Passage choisi ::
Manon Fleury au Perchoir : champs libres

 

Juillet 2022

Manon Fleury

IMMERSION

 

 

Manon Fleury au Perchoir : champs libres

 

Nous avions découvert la cuisine végétale et défricheuse de cette cheffe au Mermoz, bistrot créatif de l’ouest parisien. Manon Fleury, la trentaine toute fraîche, a parcouru du chemin depuis : une belle résidence à Monaco l’été dernier, un engagement actif contre les violences en cuisine et la rédaction d’un livre à paraître en septembre. Un chemin qui coupe à travers champs car, dans sa cuisine, Manon explore les potentialités des légumes, des fleurs, des céréales et des herbes avec autant de talent que d’humilité. Jusqu’à fin 2022, elle s’installe au Perchoir, restaurant suspendu en haut d’un immeuble de Ménilmontant, où elle fait éclore un menu au long cours comme une promenade à la campagne. Rencontre avec cette jeune cheffe qui trace son sillon vers l’avenir.

Bloc de données ::
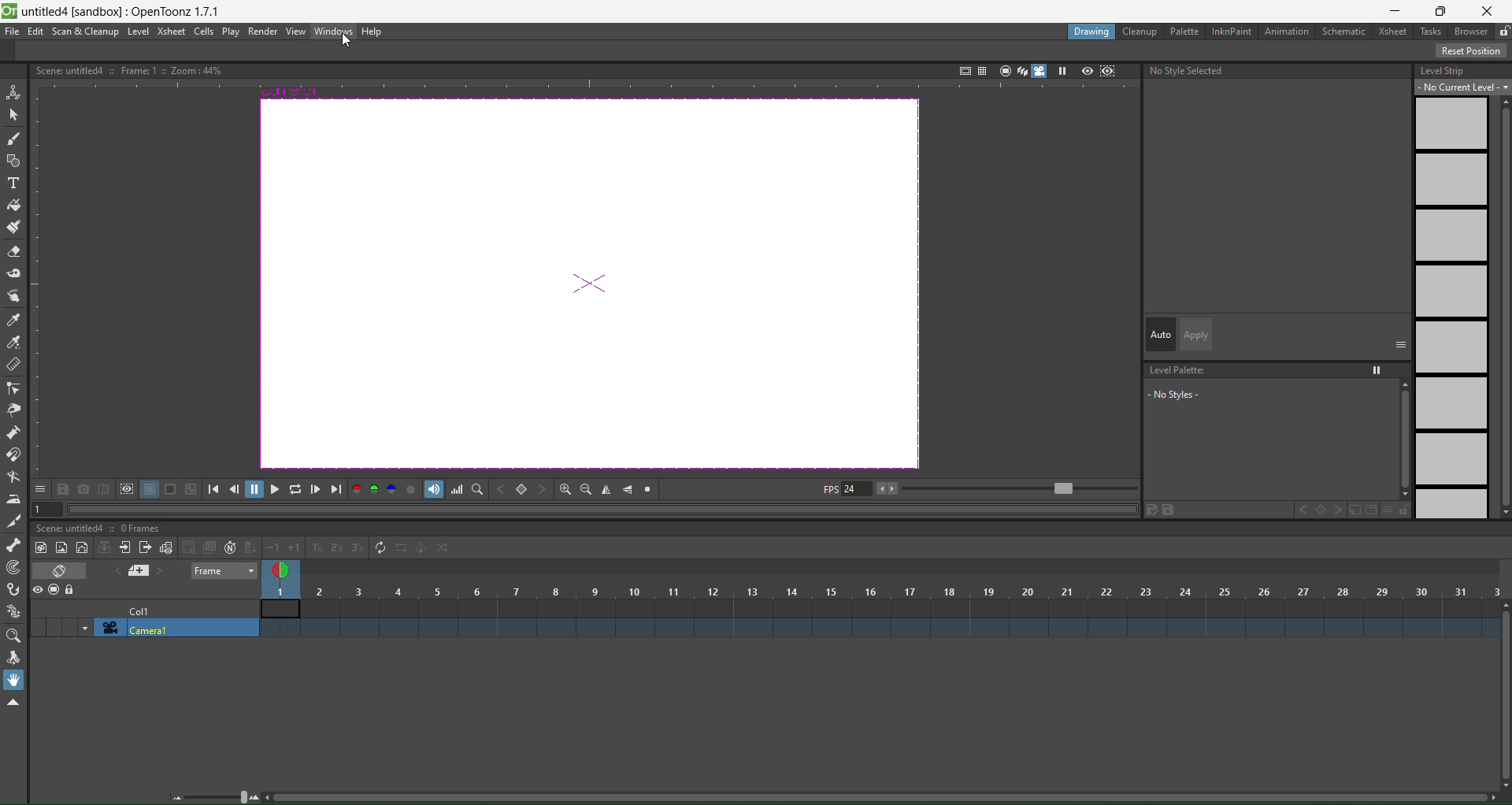 Image resolution: width=1512 pixels, height=805 pixels. What do you see at coordinates (376, 490) in the screenshot?
I see `rgb chanel` at bounding box center [376, 490].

Travail à faire ::
1. Les affirmations suivantes concordent-elles avec l’article sur Manon Fleury ? (a) Manon Fleury s’installe au Perchoir jusqu’à fin 2022. (b) Le Mermoz est un bistrot de l’est parisien. (c) Manon Fleury a fait une résidence à Monaco l’été dernier. Répondez par oui ou par non, en citant chaque fois les mots décisifs de l’article.
2. Recopiez tel quel l’article sur Manon Fleury, depuis « Nous avions découvert » jusqu’à « sillon vers l’avenir. » inclus.

Résultats attendus ::
1.
(a) Oui : « Jusqu’à fin 2022, elle s’installe au Perchoir ».
(b) Non : « bistrot créatif de l’ouest parisien ».
(c) Oui : « une belle résidence à Monaco l’été dernier ».

2.
Nous avions découvert la cuisine végétale et défricheuse de cette cheffe au Mermoz, bistrot créatif de l’ouest parisien. Manon Fleury, la trentaine toute fraîche, a parcouru du chemin depuis : une belle résidence à Monaco l’été dernier, un engagement actif contre les violences en cuisine et la rédaction d’un livre à paraître en septembre. Un chemin qui coupe à travers champs car, dans sa cuisine, Manon explore les potentialités des légumes, des fleurs, des céréales et des herbes avec autant de talent que d’humilité. Jusqu’à fin 2022, elle s’installe au Perchoir, restaurant suspendu en haut d’un immeuble de Ménilmontant, où elle fait éclore un menu au long cours comme une promenade à la campagne. Rencontre avec cette jeune cheffe qui trace son sillon vers l’avenir.